━━ Texto del ejercicio ━━

Esta gestión pésima ha tenido efectos económicos también pésimos. El PIB de España es el más afectado en los países europeos comparables. El desempleo declarado, y el camuflado en regulaciones temporales de incierto destino, ha vuelto a subir con fuerza. Miles de pequeños negocios han cerrado y otros temen un semestre negro en estos días de 2021. Entre los muchos sectores afectados ha estado, sin duda, la hostelería. Un sector al que se viene tratando, no con política contra la epidemia, sino con una epidemia de mala política.

━━━
━━ Ítems ━━

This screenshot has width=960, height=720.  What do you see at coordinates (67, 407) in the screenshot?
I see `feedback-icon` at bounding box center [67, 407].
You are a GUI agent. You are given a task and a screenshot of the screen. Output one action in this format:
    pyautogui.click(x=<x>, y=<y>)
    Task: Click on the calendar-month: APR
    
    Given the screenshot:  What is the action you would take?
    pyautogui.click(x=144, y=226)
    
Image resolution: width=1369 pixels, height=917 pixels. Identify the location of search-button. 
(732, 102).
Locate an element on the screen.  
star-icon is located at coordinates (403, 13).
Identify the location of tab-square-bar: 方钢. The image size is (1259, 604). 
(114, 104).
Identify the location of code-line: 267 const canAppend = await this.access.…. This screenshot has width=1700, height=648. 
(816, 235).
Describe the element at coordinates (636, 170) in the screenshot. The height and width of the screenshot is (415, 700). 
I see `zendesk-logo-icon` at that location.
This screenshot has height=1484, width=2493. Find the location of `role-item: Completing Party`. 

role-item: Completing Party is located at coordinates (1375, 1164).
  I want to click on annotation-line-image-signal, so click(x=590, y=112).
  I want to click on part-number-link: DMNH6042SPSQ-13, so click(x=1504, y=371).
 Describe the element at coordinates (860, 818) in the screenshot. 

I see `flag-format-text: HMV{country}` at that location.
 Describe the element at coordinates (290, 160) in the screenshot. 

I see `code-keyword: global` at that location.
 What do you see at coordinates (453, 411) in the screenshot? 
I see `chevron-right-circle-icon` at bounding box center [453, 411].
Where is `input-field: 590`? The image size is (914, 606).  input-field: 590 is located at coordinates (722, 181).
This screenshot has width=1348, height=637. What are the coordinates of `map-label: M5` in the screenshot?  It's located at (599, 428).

━━━

→ Tareas del ejercicio
1: Responde con datos del texto:
(a) ¿El PIB de qué país es el más afectado entre los países europeos comparables?
(b) ¿Qué ha ocurrido con el desempleo?
(c) ¿Qué sector se señala como uno de los afectados?
2: Por favor, copia el fragmento del texto entre "Esta gestión pésima" y "de mala política.", ambos incluidos, y sustituye "hostelería" por "restauración".
Los ítems no tienen ningún papel en esto.

→ Tus respuestas
1:
(a) El de España.
(b) Ha vuelto a subir con fuerza.
(c) La hostelería.

2:
Esta gestión pésima ha tenido efectos económicos también pésimos. El PIB de España es el más afectado en los países europeos comparables. El desempleo declarado, y el camuflado en regulaciones temporales de incierto destino, ha vuelto a subir con fuerza. Miles de pequeños negocios han cerrado y otros temen un semestre negro en estos días de 2021. Entre los muchos sectores afectados ha estado, sin duda, la restauración. Un sector al que se viene tratando, no con política contra la epidemia, sino con una epidemia de mala política.